__Text passage__:
— Begin —

Friday, August 24, 2007

The Good Old Days - You be the Judge

As a child, I remember spending the summers at my grandparent’s farm.

The first morning there, as I jumped from the feather bed, which seemed to be two foot thick, my feet would hit the cold floor, and out the door I would go. Being still only half awake, I would walk across the chicken yard to the outdoor privy and then back to the house where I would find the wash bowl, with water collected from the rain barrel which caught the water from the roof. I’d wash my face and hands before I entered the house for breakfast. Now came one of the best part of the day: breakfast.

My grandmother would awake about four o’clock and start preparing breakfast on her wood burning stove. We would sit around a large wooden table for twelve, pray, and then dig in. First there was Kellogg Corn Flakes, out of the biggest cereal box that you have ever seen, followed by eggs, biscuits and gravy, sausage, bacon, country ham and red eye gravy, fried potatoes and fresh milk from their cow, because there wasn’t a refrigerator, or electricity for that matter. After eating our fill, off to the work fields we went.

In the tobacco plot, we would hoe the weeds and pull the tobacco worms. My cousins always made me bite off the worms’ heads to kill them, because there weren’t pesticides then. Then, I had to break off the part of the plant that wasn’t wanted, called suckers. Then, on to the corn field where we did more hoeing. After that, if there was still daylight, all that was left to do was bale hay.

I can tell you that nothing is as itchy as leaves of hay on a sweaty body. In between some of this we would stop for dinner. There granny, as we called her, had prepares a feast of roast beef and potatoes, pork chops, fried chicken, and as many as six fresh vegetables from her garden. All the meat came from the smoke house where it had been hung since last fall. The chicken was fresh, usually hens that had stopped laying. The potatoes and onions came from the cellar, which was a room underground to keep them cool. They churned the butter, and my grandfather’s favorite part of the meal was buttermilk with cornbread crumbled in it. The flour and meal were ground with belts attached to the tractor. I never saw my grandparents buy anything at the store with the exception of salt, sugar and Kellogg Corn Flakes.

— End —

__Dataset content__:
— Begin —

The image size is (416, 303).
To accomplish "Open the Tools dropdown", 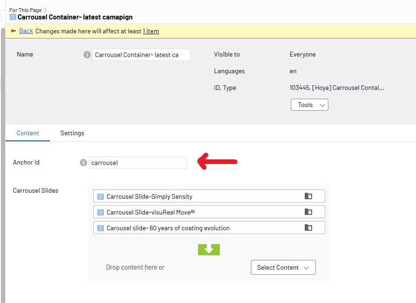I will click(309, 105).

— End —

__Requirements__:
- 1) Answer these questions about the recollection of summers on the grandparents' farm, giving each answer on its own line with its matching letter:
(a) At about what hour did the grandmother get up to start making breakfast?
(b) What did the cousins make the writer do to the tobacco worms?
(c) Which items did the grandparents buy at the store?
- 2) Continue the recollection of summers on the grandparents' farm, picking up right after its final sentence.

__Solved problems__:
- 1)
(a) About four o'clock.
(b) Bite off the worms' heads to kill them.
(c) Salt, sugar and Kellogg Corn Flakes.

- 2)
About one hour after dinner, back to the fields until dark. At night we would listen to the battery radio to shows such as the Shadow Knows, The Green Hornet and Roy Rogers. Then off to bed I would go, jumping back in that feather bed and sinking out of sight. The oil lamps were turned off and the pot belly stove in the middle of the room was stoked. The only day that wasn’t like this was Sunday, when we went to a one room church in Hancock County, Kentucky in a small town called Gatewood, where we spent most of the day.

You are probably asking yourself by now why is he telling us this.

Well, yesterday afternoon a storm came through Chicago knocking out the lights. My life became paralyzed. No computer, no TV, no stove, no news. Yes, the car would run but to where and for what? My son and I waited for my wife to get home, and when she did, we found a couple of small candles which we lit. Then, we ate cold cereal and sat back and stared at each other, with nothing to say. We then proceeded to spend a restless night in bed.

This life is so different than my grandparent’s life, because if they encountered a storm, they just went to the barn and worked on their equipment for the next day.

We sure handle things differently now, don’t we.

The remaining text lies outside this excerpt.